**Problem to work on:**
Report the number of lines of the listing below containing the string "agent", with nothing added.

**Data excerpts:**
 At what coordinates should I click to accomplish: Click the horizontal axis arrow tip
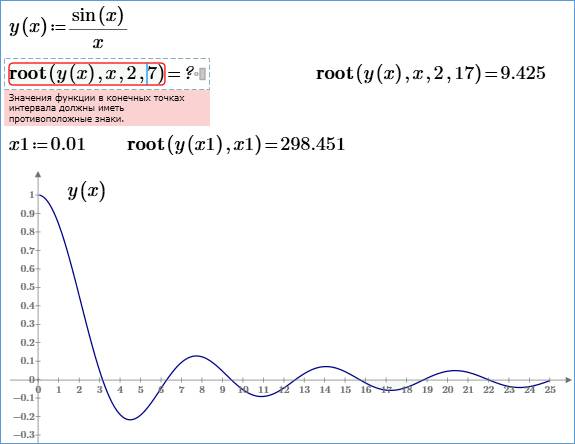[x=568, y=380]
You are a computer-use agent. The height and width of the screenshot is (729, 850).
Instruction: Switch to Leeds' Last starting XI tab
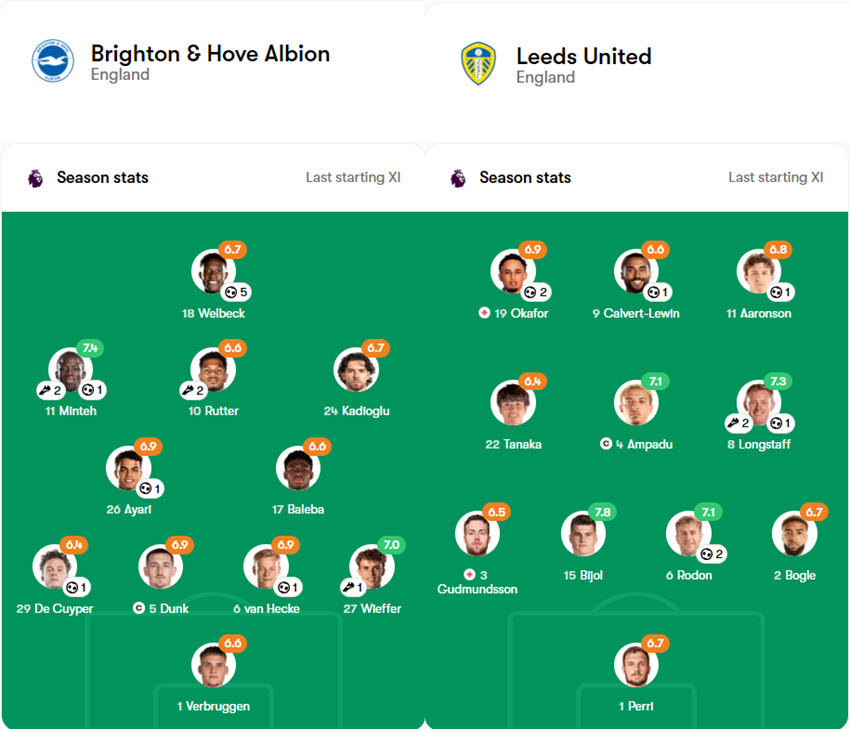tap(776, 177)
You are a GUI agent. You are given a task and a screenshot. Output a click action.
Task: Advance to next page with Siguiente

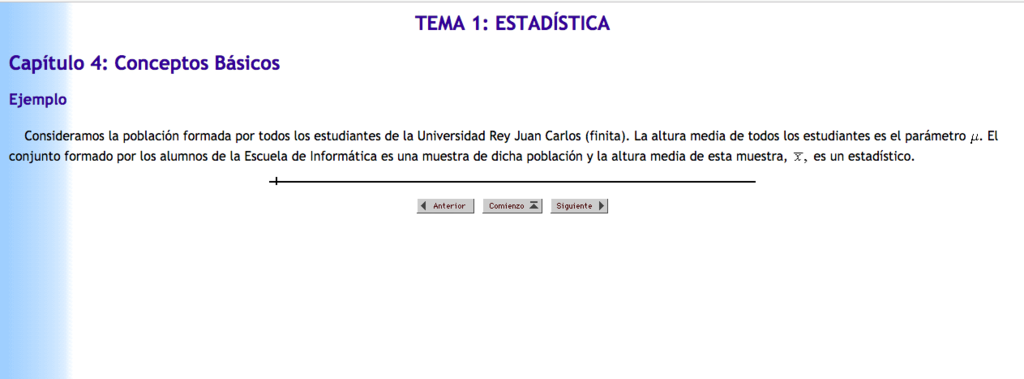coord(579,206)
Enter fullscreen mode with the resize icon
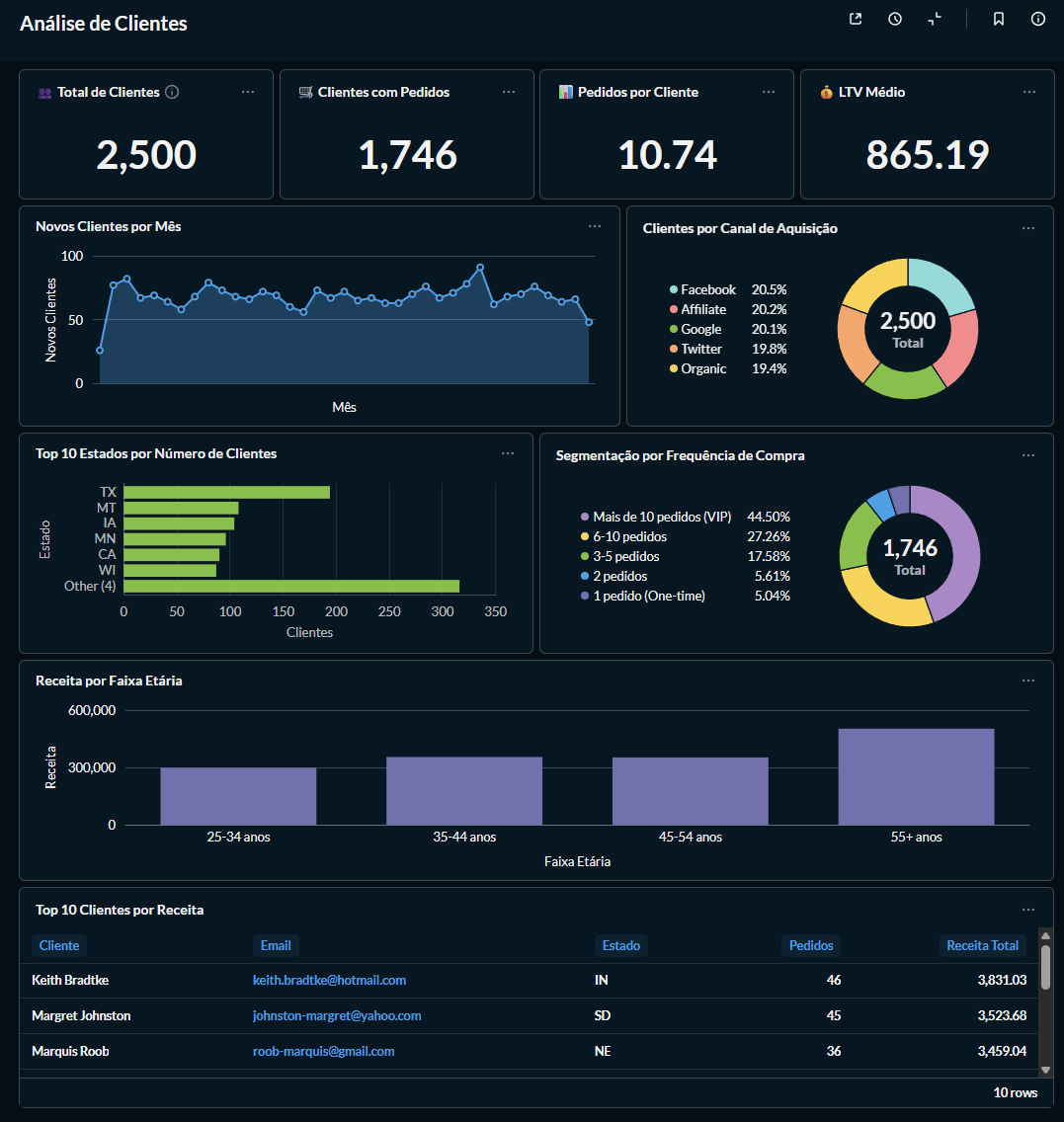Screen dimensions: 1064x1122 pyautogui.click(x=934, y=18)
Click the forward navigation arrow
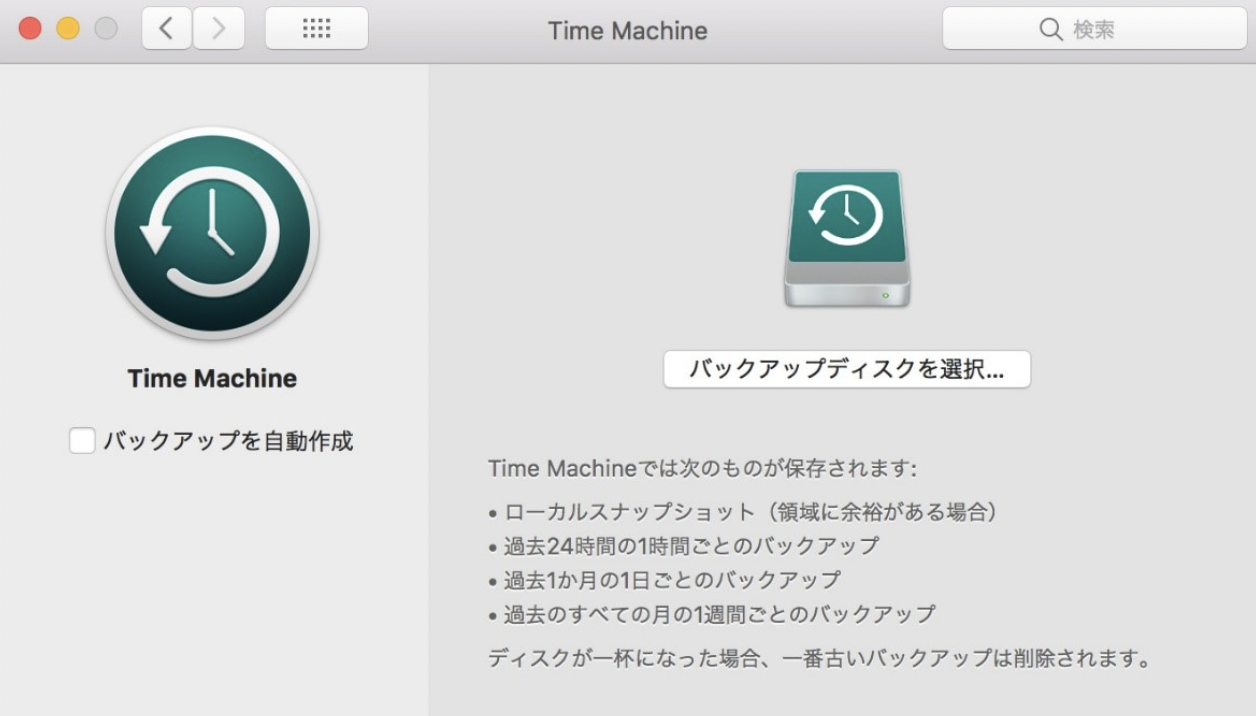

**Exercise solution:**
2